Exercise instructions:
a - In the ICPSR case study, what reason is given for examining how a data repository's current practices map to the OAIS environment and functional components? Answer in one to three sentences.
b - Resume the ICPSR case study after its final sentence, keeping its formal tone.

Page:
Social Science Data Repositories in Data Deluge: A Case Study at ICPSR Workflow and Practices

Authors :  Wei Jeng, Daqing He, Yu Chi

Design/methodology/approach

We conducted two focus group sessions and one individual interview with eight employees at the world’s largest social science data repository, the Interuniversity Consortium for Political and Social Research (ICPSR).

By examining their current actions (activities regarding their work responsibilities) and IT practices, we studied the barriers and challenges of archiving and curating qualitative data at ICPSR.

Purpose

Due to the recent surge of interest in the age of the data deluge, the importance of researching data infrastructures is increasing. The Open Archival Information System (OAIS) model has been widely adopted as a framework for creating and maintaining digital repositories.

Considering that OAIS is a reference model that requires customization for actual practice, this study examines how the current practices in a data repository map to the OAIS environment and functional components.

Findings

We observed that the OAIS model is robust and reliable in actual service processes for data curation and data archives. In addition, a data repository’s workflow resembles digital archives or even digital libraries.

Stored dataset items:
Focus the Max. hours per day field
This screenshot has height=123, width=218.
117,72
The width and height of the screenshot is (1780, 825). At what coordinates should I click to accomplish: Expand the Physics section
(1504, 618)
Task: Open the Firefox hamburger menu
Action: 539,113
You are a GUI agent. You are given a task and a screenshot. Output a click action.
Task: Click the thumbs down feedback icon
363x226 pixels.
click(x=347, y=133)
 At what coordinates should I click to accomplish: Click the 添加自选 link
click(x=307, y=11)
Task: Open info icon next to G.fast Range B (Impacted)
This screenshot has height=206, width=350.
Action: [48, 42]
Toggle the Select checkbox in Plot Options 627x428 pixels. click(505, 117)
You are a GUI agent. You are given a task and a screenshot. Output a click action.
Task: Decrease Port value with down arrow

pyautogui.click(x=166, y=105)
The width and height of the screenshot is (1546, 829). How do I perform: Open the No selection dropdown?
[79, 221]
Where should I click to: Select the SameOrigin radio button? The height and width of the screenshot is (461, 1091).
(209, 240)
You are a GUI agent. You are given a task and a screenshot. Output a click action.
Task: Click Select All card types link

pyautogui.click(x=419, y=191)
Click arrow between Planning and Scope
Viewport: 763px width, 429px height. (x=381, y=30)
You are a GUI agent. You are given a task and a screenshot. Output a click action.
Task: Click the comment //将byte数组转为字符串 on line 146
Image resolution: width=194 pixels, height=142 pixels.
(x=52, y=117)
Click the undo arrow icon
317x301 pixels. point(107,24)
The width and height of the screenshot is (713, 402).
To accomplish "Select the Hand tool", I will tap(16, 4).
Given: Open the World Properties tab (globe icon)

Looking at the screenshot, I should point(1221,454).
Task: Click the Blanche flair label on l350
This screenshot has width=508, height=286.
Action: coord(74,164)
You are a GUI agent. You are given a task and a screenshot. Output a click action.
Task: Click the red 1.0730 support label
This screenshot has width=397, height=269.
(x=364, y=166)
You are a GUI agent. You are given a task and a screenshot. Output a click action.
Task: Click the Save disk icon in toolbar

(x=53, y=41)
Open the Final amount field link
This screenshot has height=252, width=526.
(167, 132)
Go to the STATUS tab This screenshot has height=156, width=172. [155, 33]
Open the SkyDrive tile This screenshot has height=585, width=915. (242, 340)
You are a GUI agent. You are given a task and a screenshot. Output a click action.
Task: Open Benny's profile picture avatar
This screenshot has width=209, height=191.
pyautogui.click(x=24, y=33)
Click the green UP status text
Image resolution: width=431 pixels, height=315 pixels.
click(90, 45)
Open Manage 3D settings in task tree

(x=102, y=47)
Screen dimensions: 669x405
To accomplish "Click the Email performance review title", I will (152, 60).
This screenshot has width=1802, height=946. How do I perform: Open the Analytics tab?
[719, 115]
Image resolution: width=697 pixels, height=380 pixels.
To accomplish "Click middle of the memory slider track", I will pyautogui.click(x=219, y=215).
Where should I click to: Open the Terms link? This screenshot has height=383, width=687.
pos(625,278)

Expected outputs:
a - The study examines this mapping because OAIS is a reference model that requires customization for actual practice. The model has been widely adopted as a framework for creating and maintaining digital repositories, so it is worth seeing how real repository practices fit it.

b -
On the other hand, we find that: 1) the cost of preventing disclosure risk and 2) a lack of agreement on the standards of text data files are the most apparent obstacles for data curation professionals to handle qualitative data; 3) the maturation of data metrics seems to be a promising solution to several challenges in social science data sharing.

Original value

We evaluated the gap between a research data repository’s current practices and the adoption of the OAIS model. We also identified answers to questions such as how current technological infrastructure in a leading data repository such as ICPSR supports their daily operations, what the ideal technologies in those data repositories would be, and the associated challenges that accompany these ideal technologies.

Most importantly, we helped to prioritize challenges and barriers from the data curator’s perspective, and contribute implications of data sharing and reuse in social sciences.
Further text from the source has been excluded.